BUT! fuck me I guess because the docker image OS is RHEL which means I have to use the yum repo to install software (I mean I guess I could have installed it with the legit no kidding .rpm package but that’s a whole nother saga I didn’t want to have to go down), and the yum repo had already expired libgfortran version 3. :/ It only had versions 4 and 5, and I was like, well that doesn’t help me!
anyways so now I’m talking with IT trying to get their help to find a version of libgfortran3 I can install when. I FIND THIS ELUSIVE LINK. and at the very very bottom is THIS LINK.
Turns out. 1.2.4 is in fact not the latest version of jblas according to the github project page (on the jblas website it claims that 1.2.4 is the current verison ugh). And according to the issue opened at the link above, version 1.2.5 should fix the libgfortran3 issue.

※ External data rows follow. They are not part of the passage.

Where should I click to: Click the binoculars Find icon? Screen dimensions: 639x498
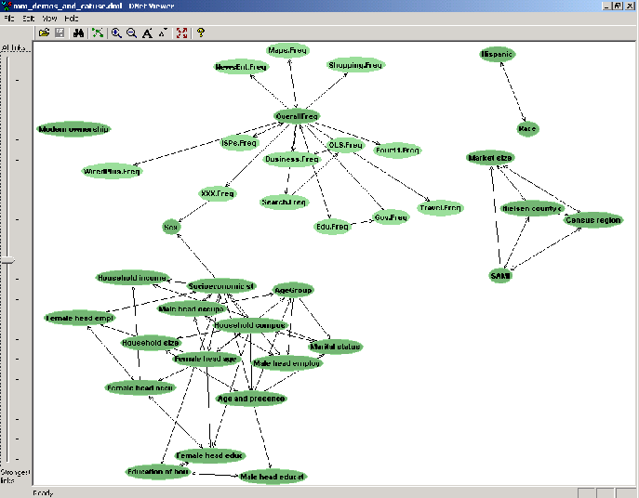[78, 33]
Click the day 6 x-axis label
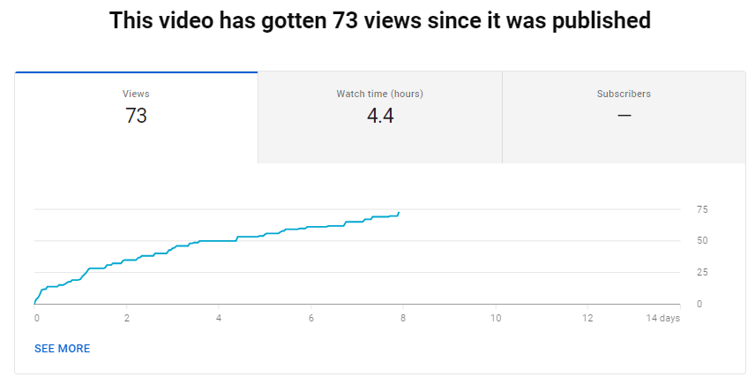 pyautogui.click(x=311, y=318)
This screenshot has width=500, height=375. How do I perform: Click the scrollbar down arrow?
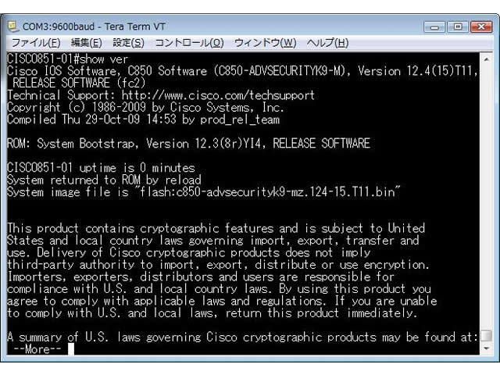[x=486, y=348]
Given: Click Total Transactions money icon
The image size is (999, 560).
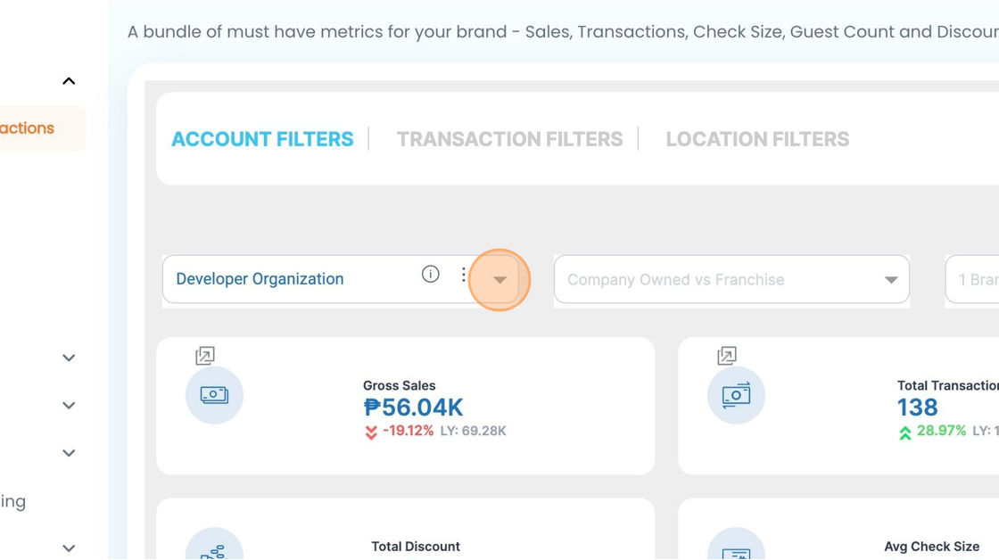Looking at the screenshot, I should pos(736,395).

and I think it did?! because when I updated the library version in my project and redeployed it, the app was able to run without crashing on the libgfortran3 error.
sometimes the bug fix is as easy as updating a fucking version number. but it takes you 3 days to realize that’s the fix. or at least a fix. I was mentally preparing myself to go down the .rpm route but boy am I glad I don’t have to now.
anyways tl;dr: WEBSITES ARE STUPID AND LIKELY OUTDATED AND YOU SHOULD ALWAYS CHECK THE SOURCE CODE PAGE FOR THE LATEST MOST UP TO DATE INFORMATION.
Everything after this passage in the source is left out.